*Dokumentauszug:*
════════
2 In der gegen den verwaltungsbehördlichen Bescheid erhobenen Beschwerde beantragte der Revisionswerber die Durchführung einer mündlichen Verhandlung, wandte sich gegen die verwaltungsbehördliche Beweiswürdigung und wies auf die prekäre Sicherheitslage in Afghanistan hin. In weiterer Folge richtete er mehrere ergänzende Schriftsätze an den Asylgerichtshof bzw. das Bundesverwaltungsgericht (BVwG). In diesen Schriftsätzen wandte er sich unter anderem konkret gegen den verwaltungsbehördlichen Vorhalt der fehlenden Plausibilität seines Vorbringens. Zum Beweis für die Richtigkeit seiner Angaben legte er darüber hinaus Unterlagen wie etwa eine Tazkira, eine Anzeigebestätigung der Polizei betreffend die Ermordung seines Vaters durch seinen Halbonkel und eine Bestätigung weiterer Personen, ebenfalls betreffend die Ermordung seines Vaters, vor.
════════
Zeilen zu Zielpositionen
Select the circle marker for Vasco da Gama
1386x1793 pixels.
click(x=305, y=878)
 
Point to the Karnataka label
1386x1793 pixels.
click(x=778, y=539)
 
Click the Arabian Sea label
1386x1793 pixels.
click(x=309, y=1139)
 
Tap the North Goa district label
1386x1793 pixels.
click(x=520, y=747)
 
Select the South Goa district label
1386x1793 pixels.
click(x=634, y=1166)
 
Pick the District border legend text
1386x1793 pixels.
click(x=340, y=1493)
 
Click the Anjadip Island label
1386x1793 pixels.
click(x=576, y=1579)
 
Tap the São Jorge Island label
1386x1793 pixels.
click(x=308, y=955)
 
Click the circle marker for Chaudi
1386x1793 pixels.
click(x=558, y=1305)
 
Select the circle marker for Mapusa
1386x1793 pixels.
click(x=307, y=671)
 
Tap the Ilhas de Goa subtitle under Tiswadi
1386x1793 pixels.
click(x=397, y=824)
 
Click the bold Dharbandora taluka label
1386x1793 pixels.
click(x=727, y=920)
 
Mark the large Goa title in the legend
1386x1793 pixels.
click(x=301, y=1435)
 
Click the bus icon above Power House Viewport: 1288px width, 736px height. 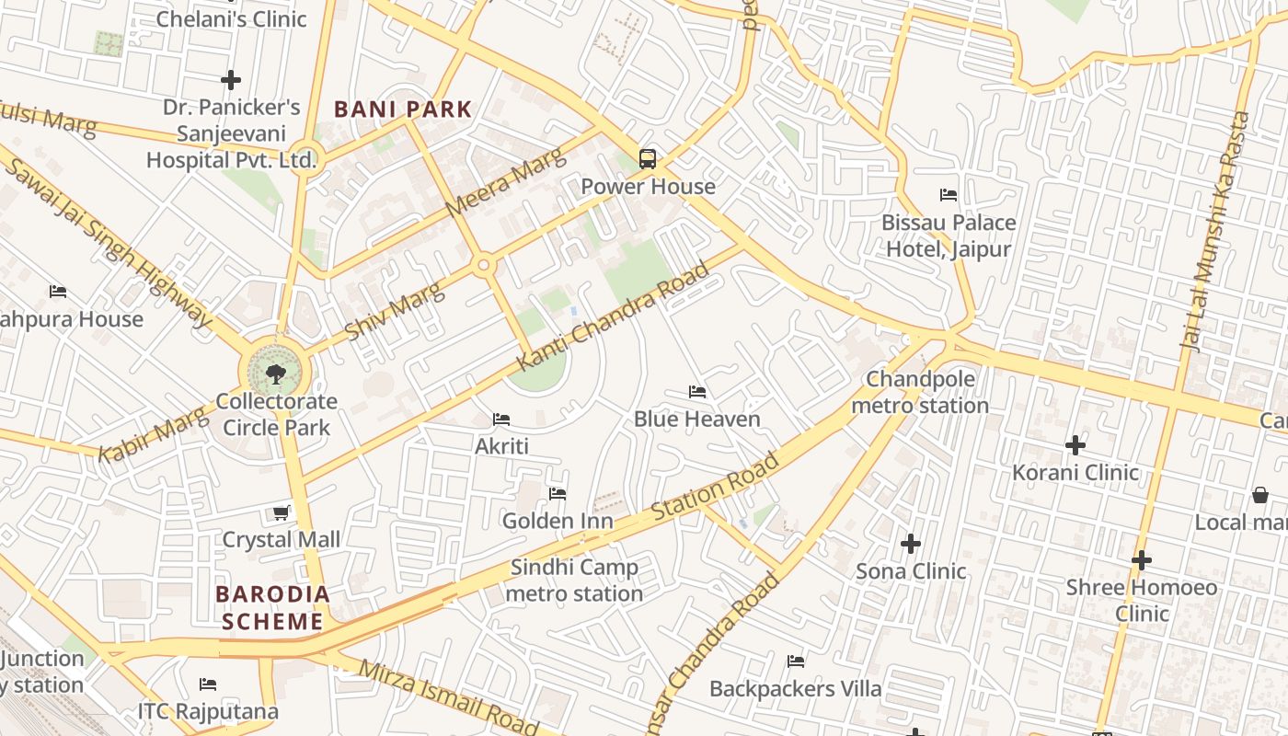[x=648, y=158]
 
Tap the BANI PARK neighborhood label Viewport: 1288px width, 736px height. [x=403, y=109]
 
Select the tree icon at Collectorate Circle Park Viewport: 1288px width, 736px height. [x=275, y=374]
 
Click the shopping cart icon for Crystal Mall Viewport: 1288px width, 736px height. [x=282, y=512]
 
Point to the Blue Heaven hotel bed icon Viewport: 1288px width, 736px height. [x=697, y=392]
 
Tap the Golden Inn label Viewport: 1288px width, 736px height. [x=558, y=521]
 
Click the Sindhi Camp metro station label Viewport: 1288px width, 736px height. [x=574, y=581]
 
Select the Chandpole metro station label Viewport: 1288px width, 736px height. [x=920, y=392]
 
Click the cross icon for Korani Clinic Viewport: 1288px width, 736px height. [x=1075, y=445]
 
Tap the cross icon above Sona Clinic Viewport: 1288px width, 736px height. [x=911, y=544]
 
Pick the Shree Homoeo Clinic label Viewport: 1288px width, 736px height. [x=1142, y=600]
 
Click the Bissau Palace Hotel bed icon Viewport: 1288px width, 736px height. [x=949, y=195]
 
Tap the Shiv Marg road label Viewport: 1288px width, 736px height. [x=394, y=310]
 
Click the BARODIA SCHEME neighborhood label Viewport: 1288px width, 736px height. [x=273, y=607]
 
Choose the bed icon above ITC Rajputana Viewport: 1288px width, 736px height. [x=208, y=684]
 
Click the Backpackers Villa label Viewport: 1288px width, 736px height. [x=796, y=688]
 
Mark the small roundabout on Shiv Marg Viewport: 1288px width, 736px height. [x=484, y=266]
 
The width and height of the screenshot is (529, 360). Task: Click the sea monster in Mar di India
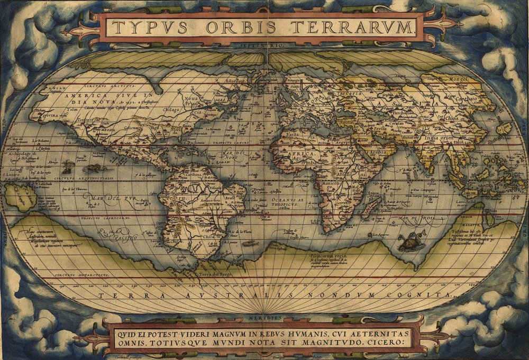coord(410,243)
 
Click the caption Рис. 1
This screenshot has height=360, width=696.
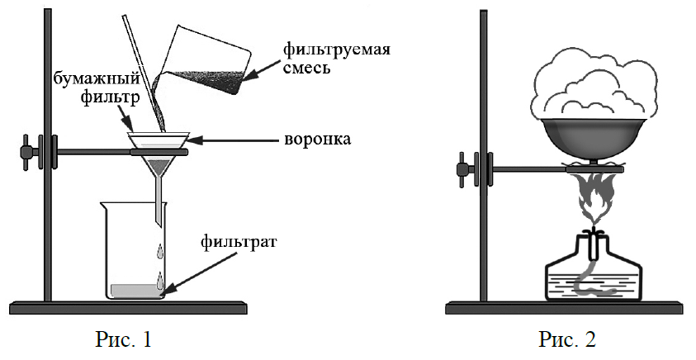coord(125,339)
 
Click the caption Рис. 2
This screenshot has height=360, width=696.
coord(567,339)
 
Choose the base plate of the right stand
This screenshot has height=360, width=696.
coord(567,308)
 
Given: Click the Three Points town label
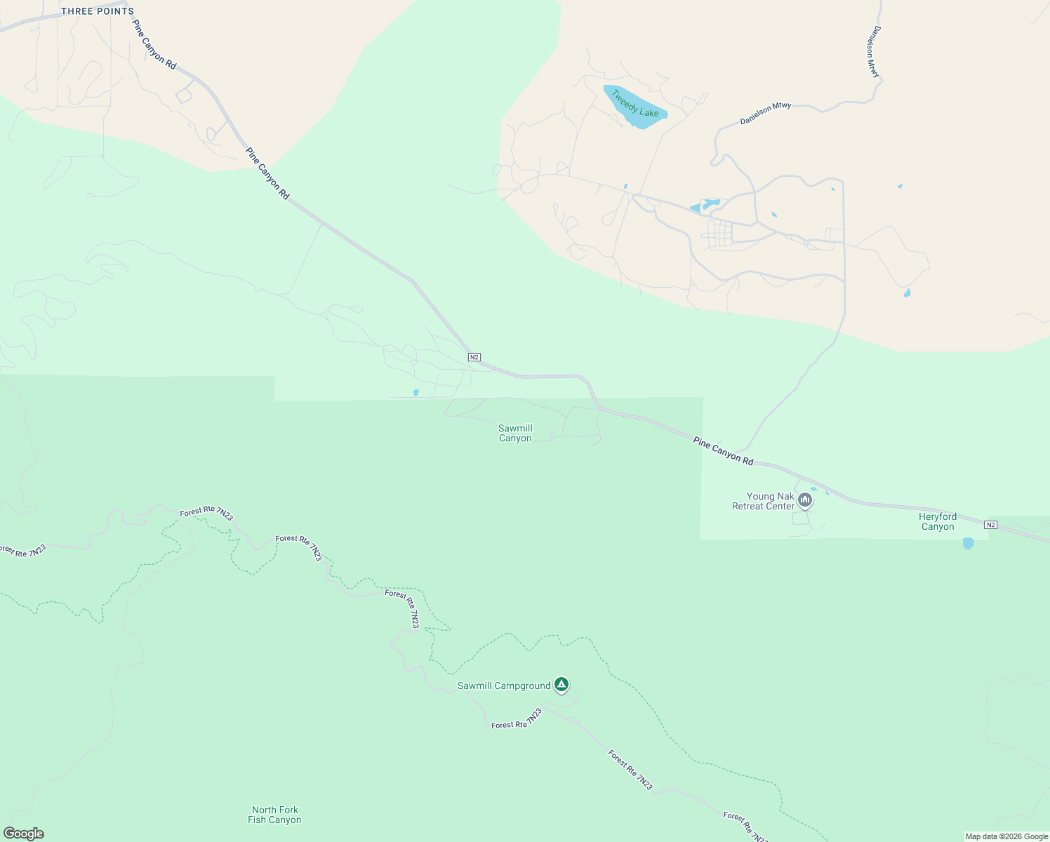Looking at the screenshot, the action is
════════
*Zu bearbeiten:*
Schreiben Sie den Dokumentauszug über die Beschwerde des Revisionswerbers vollständig und wortgetreu ab. Diese Zeilen entstammen einer anderen Quelle.

*Vollständige Lösung:*
2 In der gegen den verwaltungsbehördlichen Bescheid erhobenen Beschwerde beantragte der Revisionswerber die Durchführung einer mündlichen Verhandlung, wandte sich gegen die verwaltungsbehördliche Beweiswürdigung und wies auf die prekäre Sicherheitslage in Afghanistan hin. In weiterer Folge richtete er mehrere ergänzende Schriftsätze an den Asylgerichtshof bzw. das Bundesverwaltungsgericht (BVwG). In diesen Schriftsätzen wandte er sich unter anderem konkret gegen den verwaltungsbehördlichen Vorhalt der fehlenden Plausibilität seines Vorbringens. Zum Beweis für die Richtigkeit seiner Angaben legte er darüber hinaus Unterlagen wie etwa eine Tazkira, eine Anzeigebestätigung der Polizei betreffend die Ermordung seines Vaters durch seinen Halbonkel und eine Bestätigung weiterer Personen, ebenfalls betreffend die Ermordung seines Vaters, vor.